В самом деле, удовольствий для одного вечера было и так более чем достаточно.
— А, ну, тут, оказывается, одна и есть, — улыбнулся мой друг и принялся высекать пламя. Я же призадумался. Следовало произвести какое-нибудь соразмерное торжественности момента действие. А, ну, например — подвести определенные итоги уходящего сезона вообще и футбольного в частности.
Футбольный сезон, конечно, выдался не ахти. Четвертое место… впервые не «в призах» с момента сотворения, так сказать, моего личного мира, ну куда это годится! Да и выступление в Кубке чемпионов — своеобразный дебют после привычного и несколько приевшегося уже УЕФА — оказалось, мягко говоря, смазанным. Как-то незатейливо, буднично уступили в гостях румынскому «Стяуа», ноль–три, и могли еще, конечно, хлопнуть дверью в «ответке», хотя бы обозначить — но еще одно поражение на промерзшем ноябрьском поле все того же стадиона «Динамо», и пропущенный на последней минуте гол, эх, ну тоже мне, называется, союзнички по нерушимому блоку Варшавского договора… И в довершение всего — неясные слухи касаемо того, что Бескова уже «сняли», а кто же вместо, ну кто, кто, ответьте, если Бесков же всегда нас тренировал, нет, решительно непонятно, что же ждет нас в гряду…
— Ну-ка, принюхайся — не воняет? — вывел меня из аналитической нирваны Олег Юрьевич.
— Воняет страшно, — честно доложил я, принюхавшись к начинающим пробиваться усам товарища.
Да, ребята, «Ява-явская» — это было страшное дело!
— Давай еще постоим, подождем, пока выветрится. А то мать учует — орать опять будет… даже в метро спустимся, а то холодно что-то стало…
Да, вот именно. Оно хоть и наступающее глобальное потепление, но все-таки еще зима.
Мы спустились вниз. Долгое время «Новослободская» оставалась единственной станцией кольцевой ветки, не имеющей пересадки, но вот и на ней появилась переходная лестница, завешанная покуда заляпанными краской полиэтиленовыми листами. Мы приблизились и попытались осторожно заглянуть за них — что там?

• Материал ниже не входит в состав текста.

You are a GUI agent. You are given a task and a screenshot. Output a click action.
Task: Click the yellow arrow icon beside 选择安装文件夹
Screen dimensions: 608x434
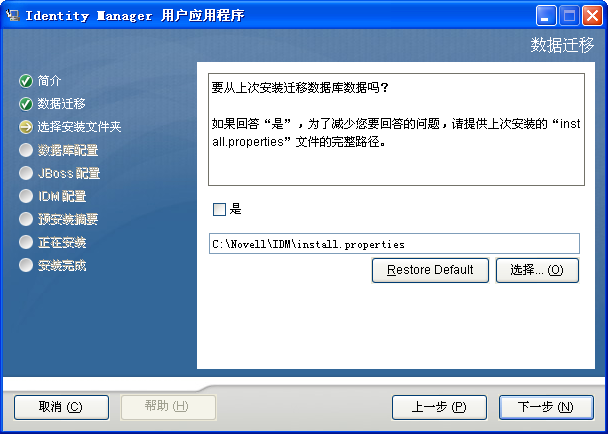26,127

— Интересно, пацаны?! — неожиданно раздался сзади чей-то голос. Мы обернулись. Перед нами стоял мужчина, облаченный наполовину в цивильный костюм, наполовину в какой-то рабочий. Пьянющий!!! Нет, ну не прям пьяный, конечно, но видно, что употребимши. Ну, все-таки Новый год на носу, суббота опять же, так что дело такое.

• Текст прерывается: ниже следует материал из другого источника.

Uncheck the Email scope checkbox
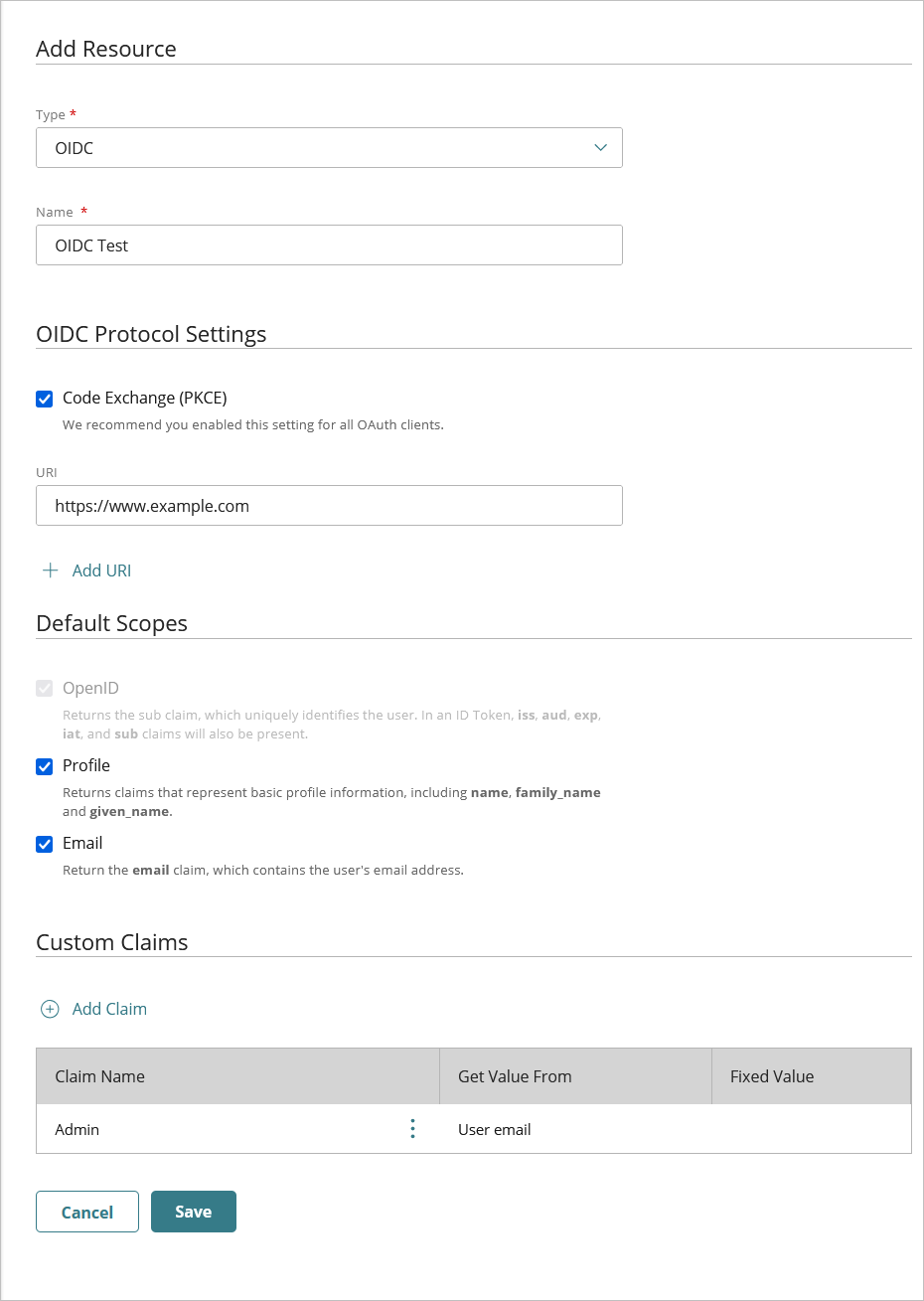The width and height of the screenshot is (924, 1301). [x=45, y=844]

— Ну конечно! — ответили мы.
— Внутрь хотите попасть?
— А кто нас пустит? — с некоторым сомнением осведомились мы.
— Ну а кто не пустит, если я там самый главный отделочный мастер и есть?! Идем за мной! — и наш новый знакомый уверенно раздернул руками листы, и мы прошли за них, как за кулисы неведомого театра. Поднялись по лестнице, спустились по неработающему эскалатору и оказались на почти пустой станции… На самом деле все было готово, только несколько работяг кое-где то ли что-то доделывали, то ли просто сидели, вконец обессиленные. И совершенно ослепительно и очаровательно пахло свежей штукатуркой! Мы с нескрываемым восторгом лупили глазами вокруг.
— Это хорошо, что вы такие любопытные, интересующиеся! — похвалил нас наш импровизированный экскурсовод. — Подрастете еще — приходите к нам работать! Дела на всех хватит! На кого учитесь?

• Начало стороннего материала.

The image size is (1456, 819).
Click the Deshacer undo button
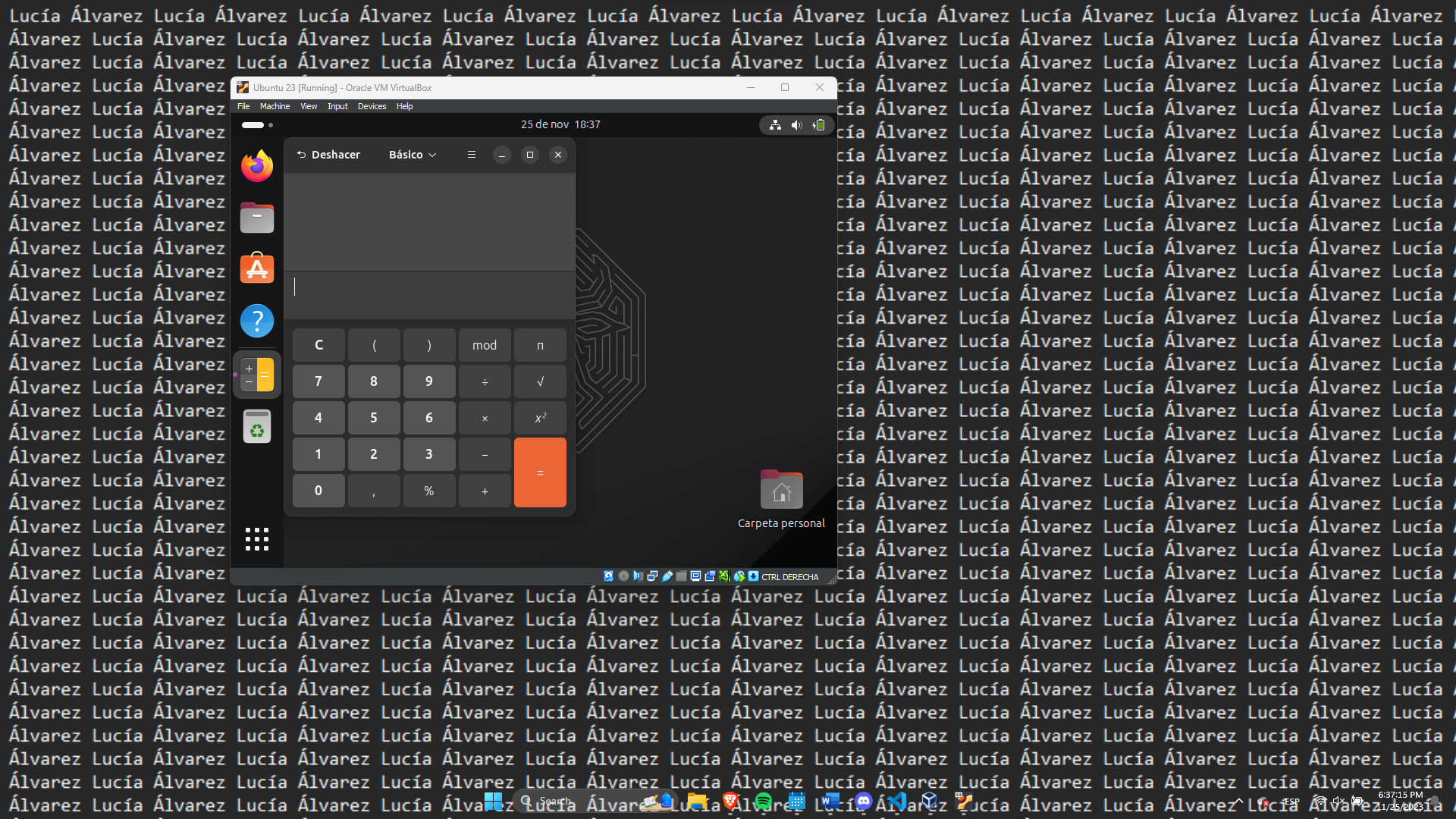[x=328, y=155]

Очевидно, нас обоих приняли за «курсантов».
— Я на водилу, — важно поведал Олег Юрьевич. — Ну в смысле так-то на автослесаря, но работать водилой пойду.
Я тактично и скромно промолчал.
— Ну, можешь на машиниста переучиться! — воскликнул главный отделочный мастер. — Почти то же самое!
Олег Юрьевич с невыразимым сочувствием поглядел на агитатора. Я украдкой хихикнул. Ну еще бы: человек водителей автобусов-то за низшую касту держит, а тут вообще по рельсам, да в подземелье… сейчас он переучится, десять раз. На трамвай бы еще предложил.
— До «Савеловской» хотите доехать? Поезда-то ходят уже, я махну, чтоб вам двери открыли…
Поезд и в самом деле выкатился из тоннеля и со скрежетом остановился.
— Конечно! — воскликнул я, но Олег Юрьевич незаметно одернул меня за рукав.
— А вы с нами поедете?
— Не, у меня тут еще дела есть…
— Ну тогда мы тут обратно выйдем. С Наступающим, дядя!
— Ага, пацаны, спасибо, ну и вас!..
— Чего не поехали-то? — спросил я у Олег Юрьевича, когда мы потопали обратно.
— Да ну его нахер! — воскликнул тот и взглянул на меня как на балбеса. — Может, он маньяк какой! Посадит в поезд и привет… Или он здесь сажает, а там менты стоят, принимают…
В юбилейный, стотысячный раз я согласился с доводами Олег Юрьевича. Действительно, двое поддатых школьников — отличный улов. Вернее, двое курсантов. Вернее… ну вы поняли, короче.
Но все равно — чудеса вокруг! И то, и другое, и это… И, наверное, теперь все сложится хорошо. Оно и так, конечно, неплохо — но еще лучше! И у «Спартака» — тоже. И, может быть…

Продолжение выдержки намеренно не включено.